Flooding is also a problem in Colombia. Businesses built on flat land near rivers or other water sources are particularly at risk. The city limits what can be built on floodplains, but Stangler said it should be stricter about allowing new development in those areas.

Since some floodplains have already been developed, Stangler said the city may also buy back some of the properties at risk of flooding.

“Let’s make sure the floodplains can do what they’re supposed to do,” Stangler said. “And that’s the flood.”

Columbia projects

The city is working to ensure it remains environmentally friendly, Rickenmann said.

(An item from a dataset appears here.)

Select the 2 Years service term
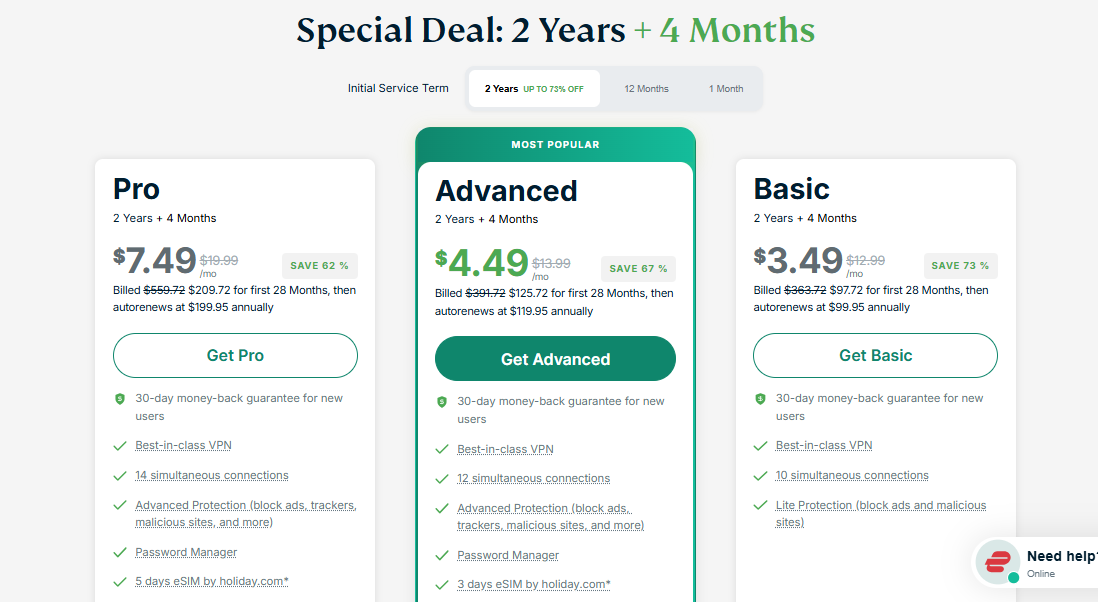This screenshot has height=602, width=1098. 534,89
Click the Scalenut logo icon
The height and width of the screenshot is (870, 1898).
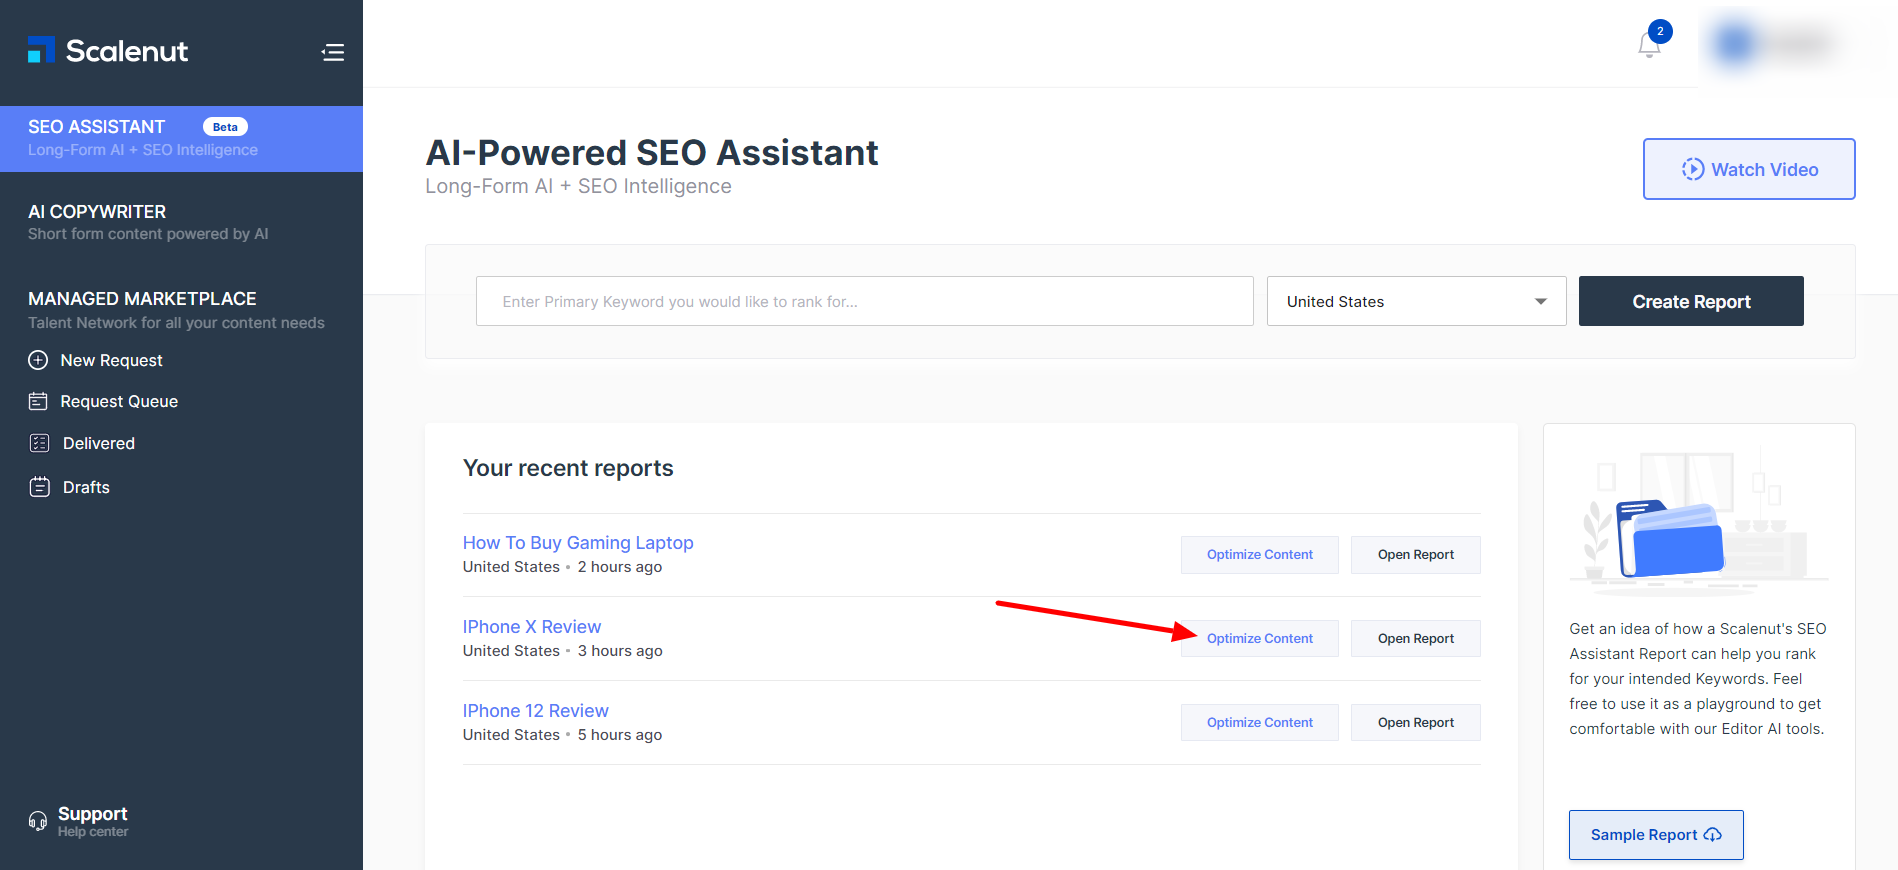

This includes bringing the canal’s hydroelectric plant back into service, installing a solar field near the sewage treatment plant, and creating a more walkable town to encourage less driving.

An upcoming ordinance that would remove parking requirements for certain businesses would also reduce stormwater runoff surfaces, Rickenmann said.

More solar panels and walking paths among Charleston's climate plan to reduce carbon emissions

“It’s the little things we can do first that are very important,” Rickenmann said.

As new developments come to town, Rickenmann said the city will weigh its options and decide what would work best for Columbia. What worked in another city or for another company may not be a global solution, he said.

“Every city, every development is unique, so we need to have a catalog of options,” Rickenmann said. “There is no one shoe that fits all sizes.”